▶ What needs to be done: Please repeat the records exactly from their first line, finishing at the line containing "Task: Select the Deviation" and including it.

Start of Data excerpts

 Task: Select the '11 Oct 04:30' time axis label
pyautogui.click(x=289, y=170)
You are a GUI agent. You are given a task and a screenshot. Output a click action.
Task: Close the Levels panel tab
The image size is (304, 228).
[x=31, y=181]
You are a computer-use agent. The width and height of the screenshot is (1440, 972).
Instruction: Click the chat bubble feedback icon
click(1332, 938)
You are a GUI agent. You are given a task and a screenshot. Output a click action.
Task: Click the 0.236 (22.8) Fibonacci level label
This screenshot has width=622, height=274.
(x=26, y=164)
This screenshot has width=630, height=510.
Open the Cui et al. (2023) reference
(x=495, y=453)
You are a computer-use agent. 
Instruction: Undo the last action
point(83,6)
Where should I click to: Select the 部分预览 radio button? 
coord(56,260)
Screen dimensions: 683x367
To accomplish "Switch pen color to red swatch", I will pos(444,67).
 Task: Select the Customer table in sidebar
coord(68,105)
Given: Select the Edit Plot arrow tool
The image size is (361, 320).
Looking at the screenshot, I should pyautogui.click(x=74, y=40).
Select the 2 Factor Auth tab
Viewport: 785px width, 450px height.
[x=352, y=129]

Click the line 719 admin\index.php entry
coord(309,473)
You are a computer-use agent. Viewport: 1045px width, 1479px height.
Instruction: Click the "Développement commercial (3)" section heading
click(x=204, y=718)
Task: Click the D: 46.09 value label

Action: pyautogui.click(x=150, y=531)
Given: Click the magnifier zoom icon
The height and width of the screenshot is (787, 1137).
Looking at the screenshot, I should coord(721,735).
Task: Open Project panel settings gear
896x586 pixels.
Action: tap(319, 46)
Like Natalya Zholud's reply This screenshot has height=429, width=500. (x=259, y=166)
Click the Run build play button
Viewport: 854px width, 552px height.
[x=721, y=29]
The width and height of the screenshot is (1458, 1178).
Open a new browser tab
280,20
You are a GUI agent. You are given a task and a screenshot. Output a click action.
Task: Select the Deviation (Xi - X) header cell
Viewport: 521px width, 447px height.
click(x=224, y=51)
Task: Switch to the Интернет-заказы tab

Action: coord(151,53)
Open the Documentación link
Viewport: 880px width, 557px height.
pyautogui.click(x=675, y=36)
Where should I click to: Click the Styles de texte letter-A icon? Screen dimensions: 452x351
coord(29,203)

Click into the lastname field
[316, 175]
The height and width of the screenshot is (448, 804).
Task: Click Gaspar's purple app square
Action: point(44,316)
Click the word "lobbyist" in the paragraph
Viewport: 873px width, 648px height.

End of Data excerpts

▶ Reply to the task:
 Task: Select the '11 Oct 04:30' time axis label
pyautogui.click(x=289, y=170)
You are a GUI agent. You are given a task and a screenshot. Output a click action.
Task: Close the Levels panel tab
The image size is (304, 228).
[x=31, y=181]
You are a computer-use agent. The width and height of the screenshot is (1440, 972).
Instruction: Click the chat bubble feedback icon
click(1332, 938)
You are a GUI agent. You are given a task and a screenshot. Output a click action.
Task: Click the 0.236 (22.8) Fibonacci level label
This screenshot has width=622, height=274.
(x=26, y=164)
This screenshot has width=630, height=510.
Open the Cui et al. (2023) reference
(x=495, y=453)
You are a computer-use agent. 
Instruction: Undo the last action
point(83,6)
Where should I click to: Select the 部分预览 radio button? 
coord(56,260)
Screen dimensions: 683x367
To accomplish "Switch pen color to red swatch", I will pos(444,67).
 Task: Select the Customer table in sidebar
coord(68,105)
Given: Select the Edit Plot arrow tool
The image size is (361, 320).
Looking at the screenshot, I should pyautogui.click(x=74, y=40).
Select the 2 Factor Auth tab
Viewport: 785px width, 450px height.
[x=352, y=129]

Click the line 719 admin\index.php entry
coord(309,473)
You are a computer-use agent. Viewport: 1045px width, 1479px height.
Instruction: Click the "Développement commercial (3)" section heading
click(x=204, y=718)
Task: Click the D: 46.09 value label

Action: pyautogui.click(x=150, y=531)
Given: Click the magnifier zoom icon
The height and width of the screenshot is (787, 1137).
Looking at the screenshot, I should coord(721,735).
Task: Open Project panel settings gear
896x586 pixels.
Action: tap(319, 46)
Like Natalya Zholud's reply This screenshot has height=429, width=500. (x=259, y=166)
Click the Run build play button
Viewport: 854px width, 552px height.
[x=721, y=29]
The width and height of the screenshot is (1458, 1178).
Open a new browser tab
280,20
You are a GUI agent. You are given a task and a screenshot. Output a click action.
Task: Select the Deviation (Xi - X) header cell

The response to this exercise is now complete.